Каждый прожитый день неповторим, судьба каждого человека - история. Всё это нами слышано-переслышано и кажется просто банальностью, говоримой пуще для красного словца.
Оглянешься вокруг: вроде никому ничего не нужно. Сколько нашей истории в буквальном смысле пропадает на свалках...
Проходят годы, сменяются поколения, и когда уж никаких "живых свидетелей эпохи" не остаётся, бывает, отдельных потомков вдруг осеняет - и они приступают к поиску свидетельств давно прошедших событий.
Но где ж их найдёшь по прошествии ста лет? Вот тут уж и цепляются за каждую мелочь, и судьба каждого, самого обычного человека представляется заслуживающей внимания.
Такой интерес сам по себе вполне достоин уважения (лучше поздно, чем никогда), лишь бы это занятие не являлось, как это часто бывает, быстропроходящей, поверхностной компанейщиной.
Я прочла недавно, что вот сейчас зеленогорская библиотека имени В. В. Маяковского занимается проектом - восстановлением "истории переселенцев в воспоминаниях их потомков". И конкретно речь идёт о существовавшем 90 лет назад слюдяном руднике на реке Барге. Это место находится вблизи города Зеленогорска.

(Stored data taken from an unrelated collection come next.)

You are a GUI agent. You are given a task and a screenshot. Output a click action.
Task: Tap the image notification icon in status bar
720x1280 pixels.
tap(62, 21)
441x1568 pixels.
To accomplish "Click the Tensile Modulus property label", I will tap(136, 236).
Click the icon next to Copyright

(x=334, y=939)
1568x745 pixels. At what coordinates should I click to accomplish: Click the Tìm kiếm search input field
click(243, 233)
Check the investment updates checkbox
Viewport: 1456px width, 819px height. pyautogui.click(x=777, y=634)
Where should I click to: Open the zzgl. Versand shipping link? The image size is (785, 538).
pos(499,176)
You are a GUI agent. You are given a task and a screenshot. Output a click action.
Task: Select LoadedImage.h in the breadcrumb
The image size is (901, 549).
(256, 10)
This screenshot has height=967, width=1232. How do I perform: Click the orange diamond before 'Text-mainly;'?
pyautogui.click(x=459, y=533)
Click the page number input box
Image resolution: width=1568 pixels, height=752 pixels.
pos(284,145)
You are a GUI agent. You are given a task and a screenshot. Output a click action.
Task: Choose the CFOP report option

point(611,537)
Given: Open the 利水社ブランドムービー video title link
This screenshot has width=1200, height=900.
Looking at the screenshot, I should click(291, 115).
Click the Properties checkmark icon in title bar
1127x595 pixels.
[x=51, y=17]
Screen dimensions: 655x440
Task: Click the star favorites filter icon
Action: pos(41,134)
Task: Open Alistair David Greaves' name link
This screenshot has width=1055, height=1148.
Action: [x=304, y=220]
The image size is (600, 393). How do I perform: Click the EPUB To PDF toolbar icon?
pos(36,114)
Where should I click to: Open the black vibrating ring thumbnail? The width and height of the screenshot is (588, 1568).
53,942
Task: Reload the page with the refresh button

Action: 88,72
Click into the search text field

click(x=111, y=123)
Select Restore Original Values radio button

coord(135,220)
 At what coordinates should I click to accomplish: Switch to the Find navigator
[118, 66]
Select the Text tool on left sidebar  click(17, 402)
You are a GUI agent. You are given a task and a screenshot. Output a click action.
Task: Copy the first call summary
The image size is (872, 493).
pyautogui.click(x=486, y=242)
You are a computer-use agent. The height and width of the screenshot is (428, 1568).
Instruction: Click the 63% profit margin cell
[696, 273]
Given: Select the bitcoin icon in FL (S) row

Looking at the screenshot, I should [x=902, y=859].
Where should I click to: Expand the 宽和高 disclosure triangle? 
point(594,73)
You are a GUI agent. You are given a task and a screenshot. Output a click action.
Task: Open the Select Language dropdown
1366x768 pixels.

От рудника давным-давно ничего не осталось. Тот, кто бывал в том месте, говорит, что кое-где есть уже занесённые землёй холмы из когда-то добытой слюды (она, по словам спецов, была очень невысокого качества), прежде очень глубокие шурфы сами по себе от времени пообвалились. Сама я никогда не была в тех местах.
Просматривая опубликованный перечень семей, живших в тридцатые годы прошлого века на Баргинском слюдруднике, я нашла в нём фамилию Одинцовых, что проживали там на улице Центральной. И задумалась над этой записью: не перепутана ли немного фамилия?
Если да, то это должны быть мои близкие родственники, которые попали туда в 1930 году и пробыли до 1936 года. Их фамилия была - Одинец. На руднике в ту пору оказалось два родных брата: Василий Емельянович и Лука Емельянович. Василий Емельянович был старшим. И это мой дед.
Как же они туда попали? Может, стоит начать, как они вообще стали сибиряками?
Василий и Лука родились-то уже здесь - на территории нынешнего Рыбинского района, в селе Переясловка (старший - точно в 1896 году, младший - примерно в 1899-м). Но вот их отец (мой прадед) пришёл в Сибирь из далёкой Полтавской губернии. И было это в XIX веке.
Причиной такого крутого поворота в судьбе Емельяна, как вспоминали родственники, послужило поведение его отца - моего прапрадеда Никифора Одинца.
Из детей у Никифора был один сын. Про его жену никто не вспоминал, будто её и не существовало. Может, она умерла. Всегда только о нём говорили, причём как о человеке, который жил неплохо, обеспеченной по тем меркам жизнью.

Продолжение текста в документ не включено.